O senatori, concluse l’imperatore, ricordatevi che tutto ciò che crediamo vecchissimo è stato nuovo un tempo (omnia, patres conscripti, quae nunc vetustissima creduntur, nova fuere).

I magistrati furono prima solo patrizi. Poi anche plebei. Poi anche latini. E, dopo i latini, degli altri popoli d’Italia.

 

Claudio in questo suo discorso finisce per dire: io, o anch’io, sono l’Altro, e forse, noi Romani, azzarda, lo siamo tutti.

E pensare che era ritenuto più o meno un babbeo, dai suoi di casa. Nessuno si sarebbe aspettato che proprio lui, nell’anno 41, sarebbe diventato imperatore. E, a maggior ragione, nessuno si sarebbe aspettato che questo tranquillo erudito balbuziente, avesse la vista così lunga, in tema di questioni tanto spinose.

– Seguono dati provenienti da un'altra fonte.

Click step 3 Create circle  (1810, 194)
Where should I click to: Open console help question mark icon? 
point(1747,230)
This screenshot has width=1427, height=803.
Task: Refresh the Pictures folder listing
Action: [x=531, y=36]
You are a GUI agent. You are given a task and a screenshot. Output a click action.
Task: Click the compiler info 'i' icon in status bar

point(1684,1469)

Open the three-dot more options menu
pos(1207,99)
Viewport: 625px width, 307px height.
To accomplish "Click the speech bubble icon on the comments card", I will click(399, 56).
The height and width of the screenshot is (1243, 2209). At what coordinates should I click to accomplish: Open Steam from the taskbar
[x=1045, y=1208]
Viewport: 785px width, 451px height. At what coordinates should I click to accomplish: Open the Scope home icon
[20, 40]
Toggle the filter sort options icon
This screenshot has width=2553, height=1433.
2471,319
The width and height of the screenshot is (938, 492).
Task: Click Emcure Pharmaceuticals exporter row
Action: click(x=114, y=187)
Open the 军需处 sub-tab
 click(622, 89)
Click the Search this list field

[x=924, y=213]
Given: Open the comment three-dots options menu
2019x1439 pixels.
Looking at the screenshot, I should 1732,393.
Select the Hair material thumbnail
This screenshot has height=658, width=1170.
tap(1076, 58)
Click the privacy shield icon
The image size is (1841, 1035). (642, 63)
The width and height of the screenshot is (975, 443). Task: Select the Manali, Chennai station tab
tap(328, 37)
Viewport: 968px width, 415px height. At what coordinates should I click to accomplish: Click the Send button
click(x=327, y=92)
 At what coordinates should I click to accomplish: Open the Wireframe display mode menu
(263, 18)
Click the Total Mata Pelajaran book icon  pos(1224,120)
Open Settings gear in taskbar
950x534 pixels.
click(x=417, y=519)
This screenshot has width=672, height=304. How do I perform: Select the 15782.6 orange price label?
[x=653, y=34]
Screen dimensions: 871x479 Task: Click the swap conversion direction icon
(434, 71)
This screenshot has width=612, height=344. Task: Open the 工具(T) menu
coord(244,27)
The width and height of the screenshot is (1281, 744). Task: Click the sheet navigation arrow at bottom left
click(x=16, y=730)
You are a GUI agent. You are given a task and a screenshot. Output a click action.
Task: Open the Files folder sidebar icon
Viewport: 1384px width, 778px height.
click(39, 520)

Quando Tacito (Annales, III, 18) ricorda questo fatto, aggiunge che lui, più pensa alle vicende umane, siano vicine o lontane, e più ha conferma che noi tutti siamo solo zimbelli del caso (mihi, quanto plura recentium seu veterum revolvo, tanto magis ludibria rerum mortalium cunctis in negotiis obversantur).

Non è un caso invece che i versi che esprimono nel modo più perfetto l’essenza della civiltà romana, nei quali oltretutto l’identificazione dell’Altro e del Medesimo, del Noi e Loro conosce la sua reciprocità più compiuta, non è un caso, dico, che questi versi appartengano a un poema della fine di quella stessa civiltà.

La nottola di Minerva si leva al tramonto.

All’alba del quinto secolo dopo Cristo, quando Roma è ormai invasa e devastata dalle truppe di Alarico, quando le strade, le celebrate strade romane, sono ormai impraticabili e di molti luoghi famosi non rimangono che macerie, rovine, tetti crollati sepolti tra vasti ruderi, proprio allora un Gallo, di nome Rutilio Namaziano, abbandonando, forse per sempre, Roma per mare le rivolge un addio commosso ch’è una preghiera. Le sue parole (che costituiscono i vv. 63-66 del De reditu suo) così suonano: Di genti diverse hai fatto un’unica patria. Fu utile esser governato da te per chi viveva senza leggi. Hai offerto ai vinti l’unione del tuo diritto. Hai reso il mondo una città (Fecisti patriam diversis gentibus unam,/ profuit iniustis te dominante capi;/ dumque offers victis proprii consortia iuris,/urbem fecisti quod prius orbis erat).

L’Orbe è diventato Urbe. Non c’è più differenza tra Roma e tutte le altre città dell’impero. Peccato che Roma sia finita. Forse, al cumulo di rovine materiali, sopravvive l’idea.

Può darsi che, oltre a Lacan e a Byung-Chul Han, anche queste pagine di antichi autori offrano qualche spunto per pensare l’annosa questione dell’Altro.